Rick Rieder, BlackRock’s co-head of Americas fixed income, said roughly the same thing when he came on Bloomberg Surveillance last week. He produced what BlackRock is calling the “Yellen Index,” a proprietary measure that examines employment and inflation indicators the Fed chair has said in the past are important to her, so as to predict what she might choose to do in the future. From Rieder on Surveillance: “I would say for the first time I think monetary policy has done what it’s going to do, I think a zero percent funds rate is not meaningful anymore in terms of transmission mechanism to the economy, I think fiscal policy for the first time, student loans, to housing, infrastructure discussion, I think you’re going to start to see some movement there for the first time in a while.”
I wish I could share Fink and Rieder’s faith in fiscal policy. Or, better, their faith that fiscal policy is even a thing that happens. They are right, in the abstract, that monetary policy can do certain things, and that it’s up to governments to do other things through budgets and tax law. But in the U.S., since 2010, those things have not happened.
We don’t do fiscal policy anymore. We don’t actually pass laws designed to help or change anything about the country. We barely pass laws, once a year or so, in a wildly inefficient way, to just kind of barely keep things running.
Rieder mentioned infrastructure, and certainly there’s a long list of infrastructure projects that need funding. We’re about to pass a highway bill. It does nothing more than barely extend funding for existing projects until May 2015. It does this not by raising money from people who use highways, but through—depending on which version of the bill makes it to the president—a completely unrelated accounting stunt that allows companies to temporarily put less money into their pension plans, raising taxable income.
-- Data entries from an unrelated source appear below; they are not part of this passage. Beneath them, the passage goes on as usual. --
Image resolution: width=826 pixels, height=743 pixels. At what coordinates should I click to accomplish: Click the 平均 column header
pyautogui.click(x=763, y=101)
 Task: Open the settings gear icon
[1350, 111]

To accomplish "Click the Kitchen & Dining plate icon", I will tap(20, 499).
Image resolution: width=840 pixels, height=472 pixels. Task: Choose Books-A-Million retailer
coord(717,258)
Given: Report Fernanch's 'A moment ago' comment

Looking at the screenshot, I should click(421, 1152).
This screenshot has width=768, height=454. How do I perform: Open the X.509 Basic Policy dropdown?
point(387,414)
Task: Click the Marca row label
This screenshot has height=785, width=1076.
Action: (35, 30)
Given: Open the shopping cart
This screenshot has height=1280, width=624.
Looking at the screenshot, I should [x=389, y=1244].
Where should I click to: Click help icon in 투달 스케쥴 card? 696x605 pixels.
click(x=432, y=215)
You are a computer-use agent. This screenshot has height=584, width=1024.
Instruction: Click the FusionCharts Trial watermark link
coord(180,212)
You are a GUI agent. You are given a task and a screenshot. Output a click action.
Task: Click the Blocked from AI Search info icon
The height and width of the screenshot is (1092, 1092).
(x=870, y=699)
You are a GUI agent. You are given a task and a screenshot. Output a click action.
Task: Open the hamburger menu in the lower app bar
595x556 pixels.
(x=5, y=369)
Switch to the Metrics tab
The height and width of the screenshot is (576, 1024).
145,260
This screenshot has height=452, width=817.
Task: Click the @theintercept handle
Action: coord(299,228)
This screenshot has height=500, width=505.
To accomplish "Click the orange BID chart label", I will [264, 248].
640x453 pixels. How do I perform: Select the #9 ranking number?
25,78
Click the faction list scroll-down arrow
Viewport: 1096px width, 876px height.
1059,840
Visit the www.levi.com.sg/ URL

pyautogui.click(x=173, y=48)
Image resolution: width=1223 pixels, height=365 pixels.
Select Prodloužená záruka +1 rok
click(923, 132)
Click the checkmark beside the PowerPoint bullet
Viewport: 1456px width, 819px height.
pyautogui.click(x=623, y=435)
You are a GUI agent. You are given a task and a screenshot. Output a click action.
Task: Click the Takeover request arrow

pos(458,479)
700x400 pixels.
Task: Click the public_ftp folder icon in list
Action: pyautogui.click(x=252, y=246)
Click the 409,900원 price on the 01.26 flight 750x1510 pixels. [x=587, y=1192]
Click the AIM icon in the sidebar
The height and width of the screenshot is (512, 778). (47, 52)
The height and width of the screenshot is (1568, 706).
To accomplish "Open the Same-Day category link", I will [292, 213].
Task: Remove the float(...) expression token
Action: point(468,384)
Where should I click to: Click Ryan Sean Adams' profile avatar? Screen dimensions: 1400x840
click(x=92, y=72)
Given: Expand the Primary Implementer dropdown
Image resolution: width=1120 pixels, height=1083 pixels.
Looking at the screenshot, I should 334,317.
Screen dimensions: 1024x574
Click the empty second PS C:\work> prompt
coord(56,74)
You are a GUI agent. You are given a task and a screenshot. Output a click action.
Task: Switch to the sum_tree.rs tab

This is not fiscal policy. It’s drunken staggering, only marginally better than the drunken-prone yelling it replaced. I agree with Fink and Rieder that monetary policy has its limits. But we’re relying on it, still, because the Federal Reserve is the only institution in the Washington that is capable of carrying out any policy at all.
Author: Brendan Greeley
Commentary:
Fiscal policy is a way of regulating the economy through taxes and budget expenditure by the government. Monetary policy is the regulation of the economy through interest rate and money supply. In order to support the economic growth, it is possible to invest in infrastructure projects, promote affordable housing and higher education. These are fiscal measures. But the U.S. government does not adopt these measures. Instead, within the framework of monetary policy the Federal Reserve lowered interest rate to nearly zero. As a result, the amount of money in the economy is increasing, but the growth rate of GDP remains low.